# What you should do:
Keep the pictures out. Write out every line of the listing exactly.

*** Working data Section Begins ***

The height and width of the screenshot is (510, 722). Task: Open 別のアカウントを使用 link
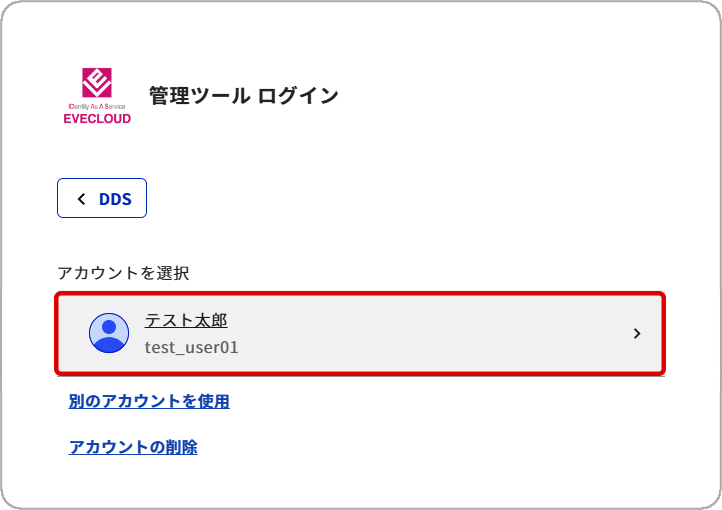(149, 402)
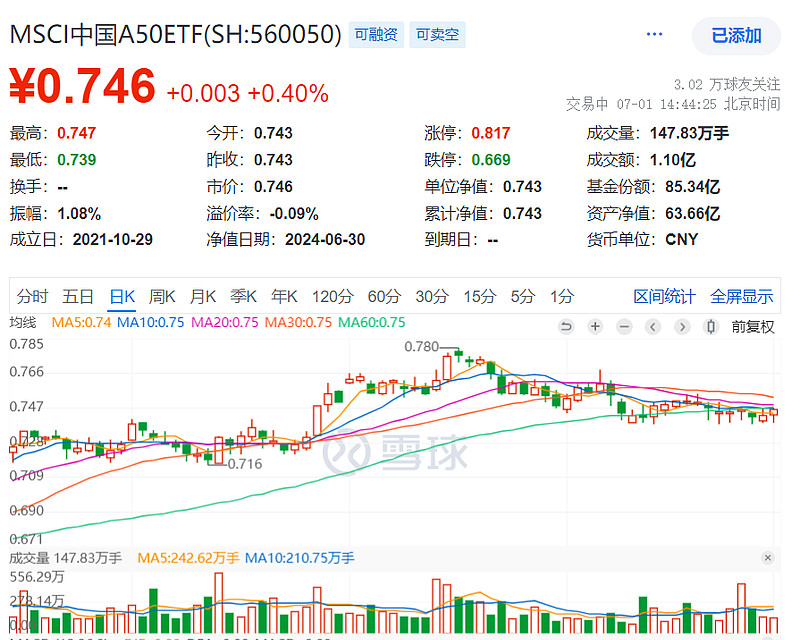800x640 pixels.
Task: Zoom in on the chart
Action: point(594,327)
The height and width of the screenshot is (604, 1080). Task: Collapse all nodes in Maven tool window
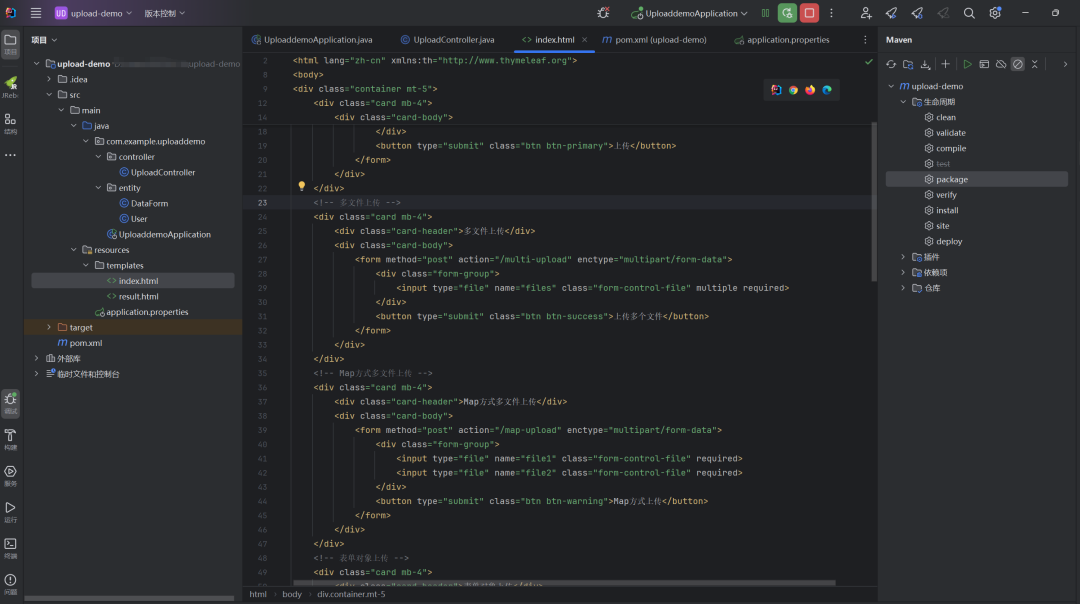1035,63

*** Working data Section Ends ***

# Exercise result:
The height and width of the screenshot is (510, 722). Task: Open 別のアカウントを使用 link
(149, 402)
800x640 pixels.
Task: Zoom in on the chart
Action: point(594,327)
The height and width of the screenshot is (604, 1080). Task: Collapse all nodes in Maven tool window
1035,63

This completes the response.